Un sprint sous haute tension à Montréal
Le sprint du Grand Prix du Canada 2026 aurait pu se résumer à une démonstration de force de la part de Mercedes. Il s’est mué en un épisode révélateur des tensions latentes au sein de l’écurie de Brackley. Si George Russell a bel et bien décroché la victoire, c’est bien l’affrontement l’opposant à son coéquipier Kimi Antonelli qui a capté toute l’attention, au point d’exiger l’intervention immédiate de Toto Wolff sur la radio d’équipe.
Russell franchit le drapeau à damier en tête, devançant Lando Norris (à 1,272 seconde) et Antonelli (à 1,843 seconde). Sur le papier, un doublé presque parfait pour Mercedes. Pourtant, ces vingt-trois tours de course se sont révélés bien plus tumultueux que ne le laissent supposer ces écarts serrés.
L’incident du virage 1 qui embrase les esprits
Dès les premiers instants du sprint, les deux pilotes Mercedes se retrouvent engagés dans un duel serré, et la tension monte rapidement. Russell expédie Antonelli sur l’herbe dans la ligne droite menant à la dernière chicane, avant que les deux monoplaces ne se frôlent à nouveau dans le virage 1. Quelques tours plus tard, au huitième passage, l’Italien est une nouvelle fois contraint de s’écarter face à une manœuvre musclée de son coéquipier.
La réaction d’Antonelli sur la radio d’équipe ne se fait pas attendre. Visiblement ulcéré, le pilote de 19 ans qualifie l’action de « vraiment vicieuse » (« naughty », selon ses propres termes) et exige une pénalité pour Russell à la suite du contact initial. La frustration du leader du championnat est palpable, et ses messages radio se succèdent avec une intensité croissante.
Wolff intervient : « Kimi, concentre-toi sur ta conduite »
Face à l’agitation d’Antonelli sur les ondes, Toto Wolff monte au créneau avec une fermeté sans équivoque. Son intervention claque comme un rappel à l’ordre : « Kimi, concentre-toi sur ta conduite, pas sur les jérémiades à la radio. » Le directeur de l’écurie met un terme immédiat à la polémique en direct, avant de préciser que les incidents seraient traités en interne.

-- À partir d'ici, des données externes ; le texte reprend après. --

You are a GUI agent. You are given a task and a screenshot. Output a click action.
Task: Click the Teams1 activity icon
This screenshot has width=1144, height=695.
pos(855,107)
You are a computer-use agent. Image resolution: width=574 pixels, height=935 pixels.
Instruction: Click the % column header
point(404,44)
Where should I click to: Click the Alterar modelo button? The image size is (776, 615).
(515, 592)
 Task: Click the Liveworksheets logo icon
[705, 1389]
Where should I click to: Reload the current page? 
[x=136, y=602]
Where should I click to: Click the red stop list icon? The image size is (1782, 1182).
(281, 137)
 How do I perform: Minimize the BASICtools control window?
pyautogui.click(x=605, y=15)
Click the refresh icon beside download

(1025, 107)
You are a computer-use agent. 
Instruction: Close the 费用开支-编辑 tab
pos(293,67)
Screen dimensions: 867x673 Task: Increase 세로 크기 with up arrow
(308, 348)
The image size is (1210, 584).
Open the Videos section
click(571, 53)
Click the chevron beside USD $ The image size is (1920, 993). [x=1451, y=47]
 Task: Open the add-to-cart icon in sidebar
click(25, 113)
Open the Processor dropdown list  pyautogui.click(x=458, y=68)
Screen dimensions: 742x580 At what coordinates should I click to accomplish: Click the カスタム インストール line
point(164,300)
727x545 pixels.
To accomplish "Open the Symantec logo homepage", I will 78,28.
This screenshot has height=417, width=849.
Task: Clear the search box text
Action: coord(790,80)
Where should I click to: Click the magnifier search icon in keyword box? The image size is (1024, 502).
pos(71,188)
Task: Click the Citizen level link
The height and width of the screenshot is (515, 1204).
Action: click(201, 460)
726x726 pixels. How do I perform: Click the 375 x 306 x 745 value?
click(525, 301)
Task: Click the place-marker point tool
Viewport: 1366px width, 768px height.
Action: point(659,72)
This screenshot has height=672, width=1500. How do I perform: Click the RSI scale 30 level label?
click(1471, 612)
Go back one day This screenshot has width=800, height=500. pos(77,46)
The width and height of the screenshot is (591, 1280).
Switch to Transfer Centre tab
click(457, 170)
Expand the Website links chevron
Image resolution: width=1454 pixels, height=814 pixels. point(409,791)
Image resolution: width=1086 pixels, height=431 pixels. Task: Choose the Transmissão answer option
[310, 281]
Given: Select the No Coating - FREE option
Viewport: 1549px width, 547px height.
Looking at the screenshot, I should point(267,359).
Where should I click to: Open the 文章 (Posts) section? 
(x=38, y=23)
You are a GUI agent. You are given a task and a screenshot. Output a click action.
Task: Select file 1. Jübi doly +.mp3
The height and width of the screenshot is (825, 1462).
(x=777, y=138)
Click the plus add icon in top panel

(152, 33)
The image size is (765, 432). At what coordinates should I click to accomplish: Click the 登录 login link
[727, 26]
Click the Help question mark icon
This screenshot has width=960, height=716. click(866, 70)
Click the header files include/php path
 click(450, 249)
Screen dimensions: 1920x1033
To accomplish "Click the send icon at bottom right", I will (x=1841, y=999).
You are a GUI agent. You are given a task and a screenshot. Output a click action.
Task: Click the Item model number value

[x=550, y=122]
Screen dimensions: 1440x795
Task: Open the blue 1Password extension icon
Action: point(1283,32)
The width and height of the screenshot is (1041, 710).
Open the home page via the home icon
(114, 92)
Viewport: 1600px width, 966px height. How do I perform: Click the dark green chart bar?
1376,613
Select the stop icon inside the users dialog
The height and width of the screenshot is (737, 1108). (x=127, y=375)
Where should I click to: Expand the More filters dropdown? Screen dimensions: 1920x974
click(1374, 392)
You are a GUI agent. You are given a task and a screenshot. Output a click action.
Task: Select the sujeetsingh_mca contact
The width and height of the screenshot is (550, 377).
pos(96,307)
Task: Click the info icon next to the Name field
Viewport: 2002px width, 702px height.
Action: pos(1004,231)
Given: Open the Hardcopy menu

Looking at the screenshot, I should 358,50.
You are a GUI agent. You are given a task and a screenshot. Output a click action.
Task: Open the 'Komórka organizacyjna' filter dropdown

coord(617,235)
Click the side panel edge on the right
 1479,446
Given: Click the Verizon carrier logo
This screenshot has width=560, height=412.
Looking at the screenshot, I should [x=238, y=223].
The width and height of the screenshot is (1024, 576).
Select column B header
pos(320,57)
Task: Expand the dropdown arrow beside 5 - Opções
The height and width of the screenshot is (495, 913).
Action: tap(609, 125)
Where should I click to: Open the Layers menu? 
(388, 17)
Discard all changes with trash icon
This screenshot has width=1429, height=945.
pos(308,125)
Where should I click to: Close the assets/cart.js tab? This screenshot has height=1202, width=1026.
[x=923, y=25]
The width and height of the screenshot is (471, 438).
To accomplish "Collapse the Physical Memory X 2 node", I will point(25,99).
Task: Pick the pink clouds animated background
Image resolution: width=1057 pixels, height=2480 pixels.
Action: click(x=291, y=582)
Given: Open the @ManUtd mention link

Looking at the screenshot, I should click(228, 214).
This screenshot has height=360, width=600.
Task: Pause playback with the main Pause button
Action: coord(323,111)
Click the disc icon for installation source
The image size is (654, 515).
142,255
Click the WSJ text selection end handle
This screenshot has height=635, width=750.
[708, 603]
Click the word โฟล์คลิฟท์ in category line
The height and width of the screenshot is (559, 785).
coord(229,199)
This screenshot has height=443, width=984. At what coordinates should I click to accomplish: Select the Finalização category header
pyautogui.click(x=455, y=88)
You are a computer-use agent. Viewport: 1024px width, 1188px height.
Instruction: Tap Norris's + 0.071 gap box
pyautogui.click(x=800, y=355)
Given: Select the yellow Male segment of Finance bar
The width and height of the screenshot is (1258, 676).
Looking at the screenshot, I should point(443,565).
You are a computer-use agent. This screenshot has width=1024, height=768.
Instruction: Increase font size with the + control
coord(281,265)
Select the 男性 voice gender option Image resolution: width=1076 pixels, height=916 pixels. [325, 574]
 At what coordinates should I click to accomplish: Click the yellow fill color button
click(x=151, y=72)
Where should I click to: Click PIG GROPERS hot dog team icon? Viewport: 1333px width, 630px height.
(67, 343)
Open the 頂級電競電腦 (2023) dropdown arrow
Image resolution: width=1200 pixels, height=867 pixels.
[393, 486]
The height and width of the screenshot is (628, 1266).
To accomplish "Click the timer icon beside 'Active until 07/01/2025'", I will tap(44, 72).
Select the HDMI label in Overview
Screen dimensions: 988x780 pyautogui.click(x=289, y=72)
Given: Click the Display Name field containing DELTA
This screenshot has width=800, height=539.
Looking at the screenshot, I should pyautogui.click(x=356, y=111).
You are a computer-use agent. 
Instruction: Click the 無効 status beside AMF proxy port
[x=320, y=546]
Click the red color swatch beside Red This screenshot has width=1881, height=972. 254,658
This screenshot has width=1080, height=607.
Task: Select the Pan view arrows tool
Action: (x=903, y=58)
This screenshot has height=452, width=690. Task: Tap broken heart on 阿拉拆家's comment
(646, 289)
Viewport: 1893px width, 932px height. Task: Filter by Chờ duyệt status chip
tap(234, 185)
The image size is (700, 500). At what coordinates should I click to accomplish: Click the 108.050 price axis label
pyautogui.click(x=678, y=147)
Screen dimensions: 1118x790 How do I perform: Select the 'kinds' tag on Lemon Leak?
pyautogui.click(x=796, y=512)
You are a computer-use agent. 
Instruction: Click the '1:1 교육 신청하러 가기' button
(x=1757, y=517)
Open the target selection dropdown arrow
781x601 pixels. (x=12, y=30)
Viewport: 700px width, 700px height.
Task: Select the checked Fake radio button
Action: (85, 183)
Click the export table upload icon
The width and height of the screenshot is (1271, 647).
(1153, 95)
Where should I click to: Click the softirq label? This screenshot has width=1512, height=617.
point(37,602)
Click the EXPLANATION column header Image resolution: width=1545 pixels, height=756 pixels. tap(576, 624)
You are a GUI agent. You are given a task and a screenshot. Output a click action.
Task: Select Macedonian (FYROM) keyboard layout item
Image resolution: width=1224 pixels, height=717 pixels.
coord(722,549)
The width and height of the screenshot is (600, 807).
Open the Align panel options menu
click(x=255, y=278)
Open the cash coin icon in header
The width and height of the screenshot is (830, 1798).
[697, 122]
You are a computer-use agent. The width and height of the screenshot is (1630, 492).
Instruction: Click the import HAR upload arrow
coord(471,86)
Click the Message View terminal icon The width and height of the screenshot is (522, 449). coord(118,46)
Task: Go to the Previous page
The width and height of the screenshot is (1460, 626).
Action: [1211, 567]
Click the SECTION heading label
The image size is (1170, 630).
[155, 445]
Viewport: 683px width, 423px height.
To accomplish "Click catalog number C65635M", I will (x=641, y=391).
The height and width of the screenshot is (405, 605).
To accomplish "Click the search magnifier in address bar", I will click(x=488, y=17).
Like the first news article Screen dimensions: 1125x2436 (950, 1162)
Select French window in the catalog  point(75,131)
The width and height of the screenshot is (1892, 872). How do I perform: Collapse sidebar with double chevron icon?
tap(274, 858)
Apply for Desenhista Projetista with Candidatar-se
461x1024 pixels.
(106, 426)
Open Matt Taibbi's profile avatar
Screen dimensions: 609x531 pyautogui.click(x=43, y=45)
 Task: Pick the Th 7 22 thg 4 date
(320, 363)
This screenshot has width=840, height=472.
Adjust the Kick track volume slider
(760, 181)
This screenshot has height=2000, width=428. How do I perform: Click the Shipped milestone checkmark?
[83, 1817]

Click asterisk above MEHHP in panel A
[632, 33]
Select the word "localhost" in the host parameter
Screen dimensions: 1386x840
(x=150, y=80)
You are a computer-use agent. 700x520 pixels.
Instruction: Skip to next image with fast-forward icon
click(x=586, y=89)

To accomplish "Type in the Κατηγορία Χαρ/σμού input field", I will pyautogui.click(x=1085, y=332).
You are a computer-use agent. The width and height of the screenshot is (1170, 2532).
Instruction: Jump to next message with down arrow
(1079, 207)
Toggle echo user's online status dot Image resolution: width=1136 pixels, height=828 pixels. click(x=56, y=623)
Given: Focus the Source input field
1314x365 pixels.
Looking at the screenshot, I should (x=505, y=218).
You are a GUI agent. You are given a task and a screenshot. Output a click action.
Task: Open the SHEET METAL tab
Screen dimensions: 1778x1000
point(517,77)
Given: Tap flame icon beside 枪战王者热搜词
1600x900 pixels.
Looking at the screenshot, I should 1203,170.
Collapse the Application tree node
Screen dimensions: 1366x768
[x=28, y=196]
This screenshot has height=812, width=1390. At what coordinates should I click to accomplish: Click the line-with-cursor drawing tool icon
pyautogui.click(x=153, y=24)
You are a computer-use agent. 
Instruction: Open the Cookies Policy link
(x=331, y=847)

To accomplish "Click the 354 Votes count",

Même le directeur de course d’Antonelli, surnommé « Bono », tente de tempérer les ardeurs du jeune Italien, sans succès dans un premier temps. Toujours sous le coup de l’émotion, Antonelli lâche, amer : « C’est agréable de voir comment les coéquipiers se comportent chez Mercedes. »
Wolff reprend alors la parole pour lui intimer de cesser net ses remarques, insistant sur le fait que l’affaire serait réglée en coulisses, loin des oreilles du public.